Lower blocktimes in accordance with Sync Speeds

We want Osmosis users to have a snappy UX. There are several strategies to achieve this:

  • Making block proposers able to give users “pre-confirmations”, and frontends display conditional executions based on this
  • Making mempool based trade execution systems, and making the frontend update once the user-tx lands into the mempool
  • Getting users to make multiple independent txs at once
  • Lowering block times

These are all great ideas, but “hard” guarantees will always depend on block time, and there is low hanging fruit here. So in this thread I would like to discuss whats the blockers to lowering block time, and strategies to getting there.

Suggested plan

  • (Already done) Make Osmosis state compatible releases with significant speedups, including IAVL v1.
  • Make an Osmosis (state compatible) minor release with IAVL v1, which also lowers the block time from 5s to 4s for validators who upgrade. (Expected observed block time becomes 4.5s due to not-all-of-the-valset-upgrading)
  • In osmosis v24.x, lower the block time to 3 seconds, and monitor for 1 week.
  • If no issues are observed, make a (state compatible) minor release that lowers it to 2.5 seconds, and monitor for 2 weeks.
  • If no issues are observed, make a (state compatible) minor release that lowers it to 2 seconds, and continue monitoring. At this time assess if further lowering to 1.5 seconds feels prudent.
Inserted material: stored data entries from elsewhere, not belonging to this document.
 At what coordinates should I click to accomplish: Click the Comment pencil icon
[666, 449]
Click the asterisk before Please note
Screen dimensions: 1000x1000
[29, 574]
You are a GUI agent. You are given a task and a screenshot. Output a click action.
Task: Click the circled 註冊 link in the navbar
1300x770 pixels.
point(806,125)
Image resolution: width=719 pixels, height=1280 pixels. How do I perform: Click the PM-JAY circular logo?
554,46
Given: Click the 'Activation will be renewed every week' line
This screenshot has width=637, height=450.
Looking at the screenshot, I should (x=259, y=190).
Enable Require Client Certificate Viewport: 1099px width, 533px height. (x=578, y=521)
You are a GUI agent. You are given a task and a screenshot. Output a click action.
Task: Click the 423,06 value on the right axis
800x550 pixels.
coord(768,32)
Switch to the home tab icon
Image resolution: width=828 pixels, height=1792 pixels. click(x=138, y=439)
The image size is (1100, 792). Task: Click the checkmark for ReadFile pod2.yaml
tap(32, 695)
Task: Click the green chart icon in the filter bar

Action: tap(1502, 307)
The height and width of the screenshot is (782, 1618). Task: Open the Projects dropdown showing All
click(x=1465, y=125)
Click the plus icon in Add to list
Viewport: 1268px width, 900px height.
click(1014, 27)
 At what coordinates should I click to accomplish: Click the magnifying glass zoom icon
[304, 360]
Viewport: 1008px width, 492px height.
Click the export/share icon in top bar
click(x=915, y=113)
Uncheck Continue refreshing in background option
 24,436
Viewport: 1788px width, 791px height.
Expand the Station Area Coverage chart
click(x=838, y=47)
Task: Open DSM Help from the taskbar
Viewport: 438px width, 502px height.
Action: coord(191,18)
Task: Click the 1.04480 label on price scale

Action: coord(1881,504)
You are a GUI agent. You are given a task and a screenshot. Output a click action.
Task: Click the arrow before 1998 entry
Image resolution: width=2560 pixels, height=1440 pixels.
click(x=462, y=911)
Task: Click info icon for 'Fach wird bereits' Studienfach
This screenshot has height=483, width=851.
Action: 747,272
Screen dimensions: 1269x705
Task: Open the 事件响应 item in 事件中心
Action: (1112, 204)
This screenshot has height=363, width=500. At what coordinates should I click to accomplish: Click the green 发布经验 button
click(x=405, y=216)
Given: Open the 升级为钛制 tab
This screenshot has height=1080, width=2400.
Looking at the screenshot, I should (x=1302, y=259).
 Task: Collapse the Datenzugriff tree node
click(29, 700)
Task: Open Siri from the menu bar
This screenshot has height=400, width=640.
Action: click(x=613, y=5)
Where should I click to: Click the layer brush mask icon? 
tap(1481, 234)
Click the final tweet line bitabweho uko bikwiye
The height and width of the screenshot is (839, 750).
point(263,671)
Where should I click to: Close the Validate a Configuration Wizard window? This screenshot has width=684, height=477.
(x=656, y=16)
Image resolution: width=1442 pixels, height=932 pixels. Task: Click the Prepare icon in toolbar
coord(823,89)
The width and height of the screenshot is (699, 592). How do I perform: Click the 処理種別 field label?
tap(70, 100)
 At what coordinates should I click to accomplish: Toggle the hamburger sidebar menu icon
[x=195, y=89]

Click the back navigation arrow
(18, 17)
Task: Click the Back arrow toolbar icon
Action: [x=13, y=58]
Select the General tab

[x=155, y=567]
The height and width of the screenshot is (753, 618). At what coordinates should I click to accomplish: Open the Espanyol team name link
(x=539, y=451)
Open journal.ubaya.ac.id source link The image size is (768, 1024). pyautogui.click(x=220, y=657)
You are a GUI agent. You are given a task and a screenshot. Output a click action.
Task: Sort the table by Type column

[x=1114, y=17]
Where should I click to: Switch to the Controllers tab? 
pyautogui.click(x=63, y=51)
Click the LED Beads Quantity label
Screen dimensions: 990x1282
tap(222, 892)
If at any point issues are observed (either the ones listed as barriers, or new unforeseen issues), we stop reducing the block time, and elongate it slightly in a new minor release.

Note that at today’s achieved sync speed on v23.0.4, we would be 6.6x faster sync rate than block production w/ 2s blocks. We predict sync rates to be significantly faster on v24.x.

Please comment on how you feel about this plan!

Barriers to lowering the block time

Its been pretty clearly proven across Cosmos chains, that CometBFT works at achieving consensus in widespread globally distributed validator sets at 1.5-2s blocks. So whats stopping us from going to 1.5 second block times right now?

My overarching framing is: Osmosis nodes were doing not-that-well on node stability until sometime in December. Many long standing problems have gotten fixed though, with fewer nodes randomly crashing, and reduced peering issues. [^1]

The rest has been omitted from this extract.